Cette plateforme s’adresse à tous les membres d’institutions culturelles travaillant de près ou de loin sur les questions de développement et de fidélisation des publics. Elle vise donc simultanément les directions et les services administratifs et juridiques, les services billetterie et les équipes communication, ainsi que celles en charge des relations avec le public. Les partenaires du projet européen Prospero Extended Theatre, à l’origine de cette publication, ont souhaité proposer, dans le cadre de leur projet européen, un outil pour aider celles et ceux ayant la responsabilité de définir et de mettre en œuvre les stratégies de public. Avec cette ressource, elles pourront maîtriser l’éventail des enjeux, des applications, et des possibilités induites par l’exploitation des données dans le contexte du spectacle vivant. 

Le concept de data literacy est défini comme la « capacité d’accéder, d’interpréter, d’évaluer, de gérer, de manipuler et d’utiliser de manière critique et éthique les données (Calzada-Prado et Marzal, 2013) grâce à une connaissance des caractéristiques de la donnée, de son cycle de vie et des différents impacts engendrés par son usage, notamment en termes de sécurité et de protection de la vie privée » (Verdi, 2023).

Without data, you’re just another person with an opinion

Edwards DemingStatisticien

« Si le terme data ou données fait depuis longtemps partie du vocabulaire des professionnels du spectacle vivant, c’est de façon inégale et souvent avec beaucoup d’incompréhension vis-à-vis de ses enjeux » rappelait Anne Le Gall, cofondatrice et déléguée générale du TMNlab lors des rencontres TMNlab 2022. Il est nécessaire de se former pour développer des usages responsables, en conformité avec la loi et qui servent efficacement le projet culturel de l’établissement. C'est pourquoi nous proposons cet espace digital dont nous espérons qu’il permettra de monter en compétence selon ses besoins propres, sa maîtrise initiale des enjeux - et sa curiosité.

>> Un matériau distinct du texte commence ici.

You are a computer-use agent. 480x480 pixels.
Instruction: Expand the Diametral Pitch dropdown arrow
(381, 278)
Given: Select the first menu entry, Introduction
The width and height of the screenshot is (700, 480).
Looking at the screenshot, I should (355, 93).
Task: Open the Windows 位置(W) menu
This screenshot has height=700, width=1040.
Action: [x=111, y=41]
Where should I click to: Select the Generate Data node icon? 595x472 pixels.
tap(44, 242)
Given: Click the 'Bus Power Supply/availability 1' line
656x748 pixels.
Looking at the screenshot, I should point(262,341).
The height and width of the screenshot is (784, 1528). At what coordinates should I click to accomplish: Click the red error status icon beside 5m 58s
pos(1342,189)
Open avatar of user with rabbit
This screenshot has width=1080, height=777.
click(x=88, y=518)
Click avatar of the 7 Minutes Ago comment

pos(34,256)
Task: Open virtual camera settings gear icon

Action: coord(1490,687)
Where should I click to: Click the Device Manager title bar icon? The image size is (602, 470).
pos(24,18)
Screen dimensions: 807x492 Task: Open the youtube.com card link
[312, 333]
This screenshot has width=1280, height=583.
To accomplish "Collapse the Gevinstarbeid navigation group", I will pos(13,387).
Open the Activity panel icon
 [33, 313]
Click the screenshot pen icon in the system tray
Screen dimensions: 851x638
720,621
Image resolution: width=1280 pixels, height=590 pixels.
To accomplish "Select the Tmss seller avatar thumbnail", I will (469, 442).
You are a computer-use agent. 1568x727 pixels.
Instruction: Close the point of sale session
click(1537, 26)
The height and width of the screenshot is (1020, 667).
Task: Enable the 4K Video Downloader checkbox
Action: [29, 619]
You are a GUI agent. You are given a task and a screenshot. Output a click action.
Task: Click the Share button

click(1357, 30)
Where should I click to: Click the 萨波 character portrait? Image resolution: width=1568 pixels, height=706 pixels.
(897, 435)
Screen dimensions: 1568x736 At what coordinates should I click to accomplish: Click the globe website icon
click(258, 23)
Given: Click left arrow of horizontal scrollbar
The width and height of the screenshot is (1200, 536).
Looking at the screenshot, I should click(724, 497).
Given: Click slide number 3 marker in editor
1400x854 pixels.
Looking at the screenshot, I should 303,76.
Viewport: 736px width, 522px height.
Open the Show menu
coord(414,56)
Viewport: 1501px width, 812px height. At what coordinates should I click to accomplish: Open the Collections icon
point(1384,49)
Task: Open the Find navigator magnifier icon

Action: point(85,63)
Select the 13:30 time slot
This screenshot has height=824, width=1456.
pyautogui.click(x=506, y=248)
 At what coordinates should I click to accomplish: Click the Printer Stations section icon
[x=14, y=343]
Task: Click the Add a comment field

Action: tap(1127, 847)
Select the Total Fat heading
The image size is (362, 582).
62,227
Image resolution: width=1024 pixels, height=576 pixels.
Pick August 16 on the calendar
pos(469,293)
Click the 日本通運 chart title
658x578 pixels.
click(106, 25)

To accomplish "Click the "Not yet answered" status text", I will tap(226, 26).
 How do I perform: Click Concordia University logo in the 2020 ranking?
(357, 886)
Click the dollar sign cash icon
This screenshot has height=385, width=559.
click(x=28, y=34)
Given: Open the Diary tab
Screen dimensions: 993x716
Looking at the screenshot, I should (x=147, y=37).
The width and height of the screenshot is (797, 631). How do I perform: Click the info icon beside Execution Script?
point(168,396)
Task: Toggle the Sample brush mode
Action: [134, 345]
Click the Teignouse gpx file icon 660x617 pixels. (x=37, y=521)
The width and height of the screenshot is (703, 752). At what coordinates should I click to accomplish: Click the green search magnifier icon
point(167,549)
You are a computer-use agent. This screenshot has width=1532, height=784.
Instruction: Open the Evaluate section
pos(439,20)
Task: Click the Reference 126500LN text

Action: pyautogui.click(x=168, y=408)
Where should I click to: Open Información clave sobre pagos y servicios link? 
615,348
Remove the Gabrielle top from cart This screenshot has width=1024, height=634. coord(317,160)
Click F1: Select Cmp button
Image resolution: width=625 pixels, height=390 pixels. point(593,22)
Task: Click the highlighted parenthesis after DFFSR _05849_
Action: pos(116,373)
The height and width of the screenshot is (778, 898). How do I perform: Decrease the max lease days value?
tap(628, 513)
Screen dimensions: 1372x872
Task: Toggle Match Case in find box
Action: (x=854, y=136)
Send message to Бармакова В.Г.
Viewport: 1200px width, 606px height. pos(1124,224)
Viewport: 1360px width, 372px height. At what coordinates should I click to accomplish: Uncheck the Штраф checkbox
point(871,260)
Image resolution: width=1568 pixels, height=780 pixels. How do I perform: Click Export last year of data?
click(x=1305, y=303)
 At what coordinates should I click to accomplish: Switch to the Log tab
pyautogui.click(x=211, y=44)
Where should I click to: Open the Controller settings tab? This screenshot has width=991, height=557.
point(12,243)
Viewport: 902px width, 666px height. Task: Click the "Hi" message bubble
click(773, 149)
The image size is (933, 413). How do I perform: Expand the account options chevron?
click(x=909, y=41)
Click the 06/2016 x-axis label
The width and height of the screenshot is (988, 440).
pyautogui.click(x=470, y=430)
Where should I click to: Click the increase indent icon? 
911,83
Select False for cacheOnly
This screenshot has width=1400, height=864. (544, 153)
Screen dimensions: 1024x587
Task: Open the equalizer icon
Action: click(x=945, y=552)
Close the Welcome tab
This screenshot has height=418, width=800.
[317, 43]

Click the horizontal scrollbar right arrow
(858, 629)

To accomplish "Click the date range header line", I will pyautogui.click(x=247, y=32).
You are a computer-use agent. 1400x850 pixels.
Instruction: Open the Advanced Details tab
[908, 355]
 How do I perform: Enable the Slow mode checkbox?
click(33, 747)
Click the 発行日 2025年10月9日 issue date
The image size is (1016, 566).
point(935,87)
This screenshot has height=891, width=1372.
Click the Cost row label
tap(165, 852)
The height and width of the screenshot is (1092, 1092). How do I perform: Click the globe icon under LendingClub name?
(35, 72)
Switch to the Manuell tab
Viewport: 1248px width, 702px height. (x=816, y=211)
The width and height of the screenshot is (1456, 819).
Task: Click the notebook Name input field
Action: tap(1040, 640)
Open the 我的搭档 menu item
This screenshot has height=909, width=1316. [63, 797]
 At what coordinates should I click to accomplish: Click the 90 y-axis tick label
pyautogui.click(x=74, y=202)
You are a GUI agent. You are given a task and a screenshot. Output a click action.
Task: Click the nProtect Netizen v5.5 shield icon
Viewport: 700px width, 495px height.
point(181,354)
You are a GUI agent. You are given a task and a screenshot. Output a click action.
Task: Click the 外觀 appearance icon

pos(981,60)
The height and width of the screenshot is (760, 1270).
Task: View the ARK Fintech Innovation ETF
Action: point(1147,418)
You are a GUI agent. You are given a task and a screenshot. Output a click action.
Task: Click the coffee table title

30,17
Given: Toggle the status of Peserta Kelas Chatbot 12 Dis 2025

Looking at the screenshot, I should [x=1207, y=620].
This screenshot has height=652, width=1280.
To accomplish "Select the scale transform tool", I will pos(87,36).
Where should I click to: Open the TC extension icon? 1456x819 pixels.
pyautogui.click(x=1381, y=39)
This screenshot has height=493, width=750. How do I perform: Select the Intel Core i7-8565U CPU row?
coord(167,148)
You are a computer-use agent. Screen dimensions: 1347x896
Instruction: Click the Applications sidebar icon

Se former à la Data literacy, c’est politique, et économique

Toujours selon Ugo Verdi (2023), cette acculturation aux données doit permettre de former des « lettrés des données » (data literate), soit des personnes « comprenant, expliquant et documentant l’utilité et les limites des données en devenant un consommateur de données critique, capable de gérer ses traces numériques, de trouver du sens dans la donnée et de prendre des décisions basées celle-ci ». Si le ou la Data Literate n’est pas considéré comme un expert technique, il comprend en revanche les enjeux des données et possède une certaine expertise dans leur manipulation.

Dans le secteur culturel, l’attitude des professionnels à l’égard des données semble avoir fortement évolué récemment. Selon Julie Knibbe (2023) « S’ils ont tout d’abord manifesté une certaine défiance devant ces nouvelles méthodes de travail, ils comprennent de mieux en mieux la valeur qu’ils peuvent tirer de l’exploitation des données pour les assister. Les débats consistant à opposer des approches intuitives (où la qualité artistique prime) à des approches fondées avant tout sur les données (data-driven) sont de moins en moins nombreux, au fur et à mesure que la maturité sur le sujet se développe. » L’autrice souligne également les défis auxquels le spectacle vivant est confronté, « liés à la propriété et au partage de données entre acteurs, et aux problématiques techniques, politiques et réglementaires qui y sont associées, comme la protection des données personnelles », qui ne font que renforcer l’impérieux besoin de montée en compétence du secteur.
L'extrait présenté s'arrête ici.